= Page extract =
>>>
Friday, August 15, 2008

Cassandra data store at Facebook

Avinash Lakshman, Prashant Malik, and Karthik Ranganathan presented a talk at SIGMOD 2008, "Cassandra: Structured Storage System over a P2P Network", that describes a Google Bigtable-like data store used actively by Facebook.

What strikes me as remarkable about the system is its rather casual treatment of writes. As far as I can tell, a write is only sent to memory on one box, not written to disk, not even written to multiple replicas in memory. That seems fine for log or click data, but, for the kind of data Facebook deals with, it seems a little surprising to not see a requirement for multiple replicas to get the write in memory before the app is told that the write succeeded.

The code for Cassandra is open source and there is a wiki that adds a few tidbits to the SIGMOD slides. Note that HBase is also open source and also is modeled after Google's Bigtable; HBase is layered on top of Hadoop and sponsored heavily by Yahoo.

Please see also James Hamilton, who posts a summary of the slides and brief commentary, and Dare Obasanjo, who offers more detailed commentary on Cassandra.

Please see also my post, "Highly available distributed hash storage from Amazon", about Amazon's Dynamo (PDF). There are similarities in the design and references in the wiki that suggest that Facebook's Cassandra was influenced by Amazon's Dynamo.

If you are interested in all things Bigtable, you might also enjoy Phil Bernstein's post, "Google Megastore", that summarizes a Google talk at SIGMOD 2008 on a storage system they built on top of Bigtable that adds transitions and additional indexes, among other things.
<<<
= Problems =
- a) In the blog post about Cassandra at Facebook, what is HBase layered on top of, and which company sponsors it heavily?
- b) Write a few more sentences extending the blog post about Cassandra at Facebook, picking up after its final sentence.

= Provided material =
>>>
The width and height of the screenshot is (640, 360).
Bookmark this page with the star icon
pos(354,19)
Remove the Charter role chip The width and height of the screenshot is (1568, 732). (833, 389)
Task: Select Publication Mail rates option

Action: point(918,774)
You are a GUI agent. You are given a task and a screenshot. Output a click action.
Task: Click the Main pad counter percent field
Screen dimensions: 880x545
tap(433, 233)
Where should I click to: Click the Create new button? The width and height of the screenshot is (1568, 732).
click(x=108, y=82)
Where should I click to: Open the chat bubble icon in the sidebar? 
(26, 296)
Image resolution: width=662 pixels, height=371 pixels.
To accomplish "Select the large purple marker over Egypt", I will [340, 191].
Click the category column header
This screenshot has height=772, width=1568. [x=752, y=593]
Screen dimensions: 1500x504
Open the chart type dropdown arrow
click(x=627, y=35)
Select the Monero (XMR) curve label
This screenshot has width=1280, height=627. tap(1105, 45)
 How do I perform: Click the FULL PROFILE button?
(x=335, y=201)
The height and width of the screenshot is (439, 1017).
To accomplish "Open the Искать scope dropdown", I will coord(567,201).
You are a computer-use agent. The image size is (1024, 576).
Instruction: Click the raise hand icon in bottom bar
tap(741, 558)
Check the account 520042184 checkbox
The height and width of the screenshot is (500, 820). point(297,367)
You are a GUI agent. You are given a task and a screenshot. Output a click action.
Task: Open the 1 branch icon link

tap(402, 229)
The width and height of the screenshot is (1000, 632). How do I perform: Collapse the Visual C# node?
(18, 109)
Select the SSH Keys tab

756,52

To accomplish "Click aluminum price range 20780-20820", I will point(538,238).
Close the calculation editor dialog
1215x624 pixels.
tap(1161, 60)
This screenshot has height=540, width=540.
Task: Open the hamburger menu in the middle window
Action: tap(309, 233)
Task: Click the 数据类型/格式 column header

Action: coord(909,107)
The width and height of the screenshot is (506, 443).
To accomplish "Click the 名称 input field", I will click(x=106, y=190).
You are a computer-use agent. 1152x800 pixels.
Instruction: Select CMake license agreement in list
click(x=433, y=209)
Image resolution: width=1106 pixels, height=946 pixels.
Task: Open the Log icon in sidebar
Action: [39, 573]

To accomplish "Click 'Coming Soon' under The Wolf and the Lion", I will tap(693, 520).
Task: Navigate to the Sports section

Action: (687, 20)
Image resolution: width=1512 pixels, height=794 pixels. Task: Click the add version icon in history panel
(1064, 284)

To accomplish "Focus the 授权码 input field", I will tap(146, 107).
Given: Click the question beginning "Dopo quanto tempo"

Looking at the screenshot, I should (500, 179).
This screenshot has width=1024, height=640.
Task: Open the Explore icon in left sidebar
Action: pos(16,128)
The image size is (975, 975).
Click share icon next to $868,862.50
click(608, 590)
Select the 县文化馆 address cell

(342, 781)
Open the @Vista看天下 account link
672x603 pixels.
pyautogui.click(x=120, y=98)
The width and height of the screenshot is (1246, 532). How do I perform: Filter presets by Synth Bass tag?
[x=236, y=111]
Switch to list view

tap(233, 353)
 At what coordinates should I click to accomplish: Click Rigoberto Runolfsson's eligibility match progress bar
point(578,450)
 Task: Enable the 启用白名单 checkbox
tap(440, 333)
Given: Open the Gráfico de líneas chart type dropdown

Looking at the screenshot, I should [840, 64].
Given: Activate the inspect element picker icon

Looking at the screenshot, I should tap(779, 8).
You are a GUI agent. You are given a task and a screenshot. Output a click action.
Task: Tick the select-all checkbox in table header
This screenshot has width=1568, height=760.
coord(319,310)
<<<
= Responses to the tasks =
- a) HBase is layered on top of Hadoop and sponsored heavily by Yahoo.

- b)
Update: Avinash Lakshman swings by in the comments and clarifies that Cassandra does have a commit log, so writes do go to disk on at least one machine immediately. A write first updates the commit log, then updates the memory tables, and, finally, in batch some time later, goes out to all the tables on disk.

11 comments:

Sriram Krishnan said...

My first impression of Cassandra is that it is the love-child of Bigtable and Dynamo. You have Dynamo's gossip protocols and consistent hashing instead of BigTable's table servers. However, unlike Dynamo, where you can tune the number of writers who need to ack a write , Cassandra does seem a bit cavalier about writes.

krow said...

Hi!

Have you looked at http://hypertable.org/ ?

Are you still working from home? Ping me if you want to go get some tea.

Cheers,
-Brian

jeff said...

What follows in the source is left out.